On April 28 Iowa’s House and Senate signed an education budget report which requested for the four percent increase in state funds to freeze tuition prices for Iowa’s public universities.

The tuition freeze however is reserved only for resident undergraduate students. This will be the second year in a row that tuition has remained the same for in state undergraduates.

But how much does it really help students?

The freeze is selective of who in the university populous receive benefits. By allowing only Iowa residents to experience the legislative halt to increasing college costs. Other students, graduate and non-resident alike may feel excluded.

What does that tell the other students? That they don’t matter as much as the locals?

It’s not just about hurt feelings, either. It’s no secret that out of state tuition is much higher than in state, non-resident students could need some help easing the financial burden of tuition as well.

One of the purposes of the freeze is to entice more student enrollment by providing an easier to predict financial situation, but instead of trying to appeal to all fronts legislators chose instead to reward a group that already has the lowest price of admission.

Even though undergraduates and resident students are a large majority of our population, 29% of Iowa State students are paying the more expensive out of state tuition, which adds up to quite a bit of revenue.

That said, freezing increases on college tuition may not exactly be beneficial to the universities either. Studies done by Paskill Stapleton & Lord which determine that guaranteeing a set tuition over four years didn’t impact numbers regarding enrollment and retention rate. Although pricing definitely plays a factor into the decision making process. The firm reported that only some people included tuition freeze as the deciding factor when determining what school to go to.

Even with the tuition freeze, the benefits given to resident undergraduates is miniscule compared to the cost of tuition added on to the total ticket such as room, board and books. Saving a couple hundred dollars is nice, but it only makes a small dent in the total cost, especially when the tuition freeze isn’t guaranteed to continue in the future.

Keep in mind that students aren’t paying the list price either. There are other factors like federal grants and tax deductions that takes the edge off of college tuition.

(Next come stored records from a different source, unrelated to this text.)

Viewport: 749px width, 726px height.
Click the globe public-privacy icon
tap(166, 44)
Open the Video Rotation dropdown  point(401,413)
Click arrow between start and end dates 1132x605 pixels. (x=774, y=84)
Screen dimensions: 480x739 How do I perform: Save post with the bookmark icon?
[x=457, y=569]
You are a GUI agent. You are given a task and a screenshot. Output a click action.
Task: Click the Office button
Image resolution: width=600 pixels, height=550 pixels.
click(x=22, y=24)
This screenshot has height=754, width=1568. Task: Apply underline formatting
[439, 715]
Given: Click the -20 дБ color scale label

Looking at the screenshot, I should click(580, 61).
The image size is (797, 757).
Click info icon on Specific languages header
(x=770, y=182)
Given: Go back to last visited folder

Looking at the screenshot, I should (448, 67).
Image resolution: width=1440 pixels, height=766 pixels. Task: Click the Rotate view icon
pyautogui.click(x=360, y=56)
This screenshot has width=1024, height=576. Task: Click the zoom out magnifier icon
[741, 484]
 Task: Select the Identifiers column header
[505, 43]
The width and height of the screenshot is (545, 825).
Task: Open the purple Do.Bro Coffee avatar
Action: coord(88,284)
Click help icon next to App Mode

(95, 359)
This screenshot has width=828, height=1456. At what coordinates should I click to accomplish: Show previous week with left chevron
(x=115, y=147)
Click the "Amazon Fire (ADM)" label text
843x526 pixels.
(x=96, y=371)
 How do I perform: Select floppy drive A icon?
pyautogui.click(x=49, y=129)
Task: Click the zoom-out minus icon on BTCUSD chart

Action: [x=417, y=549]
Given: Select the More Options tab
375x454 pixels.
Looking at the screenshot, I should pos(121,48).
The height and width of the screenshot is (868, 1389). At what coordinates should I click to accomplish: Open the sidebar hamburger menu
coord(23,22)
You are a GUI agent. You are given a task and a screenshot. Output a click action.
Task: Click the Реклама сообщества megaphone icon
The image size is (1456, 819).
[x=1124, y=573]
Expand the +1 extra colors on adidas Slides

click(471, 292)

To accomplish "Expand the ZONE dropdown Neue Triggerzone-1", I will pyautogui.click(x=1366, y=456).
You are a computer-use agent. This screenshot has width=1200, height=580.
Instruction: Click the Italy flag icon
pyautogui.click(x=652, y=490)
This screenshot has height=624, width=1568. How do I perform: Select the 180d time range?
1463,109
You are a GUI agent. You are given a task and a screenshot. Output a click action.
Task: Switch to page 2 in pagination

Then there has to be the consideration of how the state is going to generate the revenue to keep pace with the 4 percent increase to ensure that students save a couple hundred dollars. The state will have to rely on taxpayers to pick up the slack of the $986 million education budget which covers statewide education from K-12 to college. Especially for the University of Northern Iowa which needs an additional $2.6 million to maintain the tuition freeze with their high resident population.

Relying on state appropriations to keep tuition down isn’t a realistic goal. Tuition is going to keep increasing in prices as it has been the last few years, and it’s only to cost the state more funds to maintain the current status quo. As the price of tuition is supposed to jump, the budget has to grow at an equal rate to match it.

This year the Board of Regents budget reports that this year’s funds towards state universities will grow $12.1 million from last year’s budget, totaling $497.3 million. Iowa state is reserved $174 million in appropriations which is $4.4 million [2.6 percent] higher than last year’s budget. The report also notes that while resident students will experience a 0 percent increase in tuition, non residents undergraduate and graduate will experience a 2.35 percent increase and graduate students will experience 1.19 percent for resident graduates. Although the increase in budget as a whole isn’t strictly for the tuition freeze, portions of the increase undoubtedly are. That’s a sizable increase in overall budget which is coming out of the pockets of Iowa’s taxpayers.

Instead of using the funds from our budget to slow the increasing price of tuition, maybe the state should focus those same funds on improving the quality of education.

Improving our education would be a better bet in increasing enrollment rates and would be a benefit to all students not just the ones who were lucky enough to be in state.

Stopping tuition cost rises may be a small relief for the next school year, but in the long run it really won’t do much for the undergraduates of Iowa State.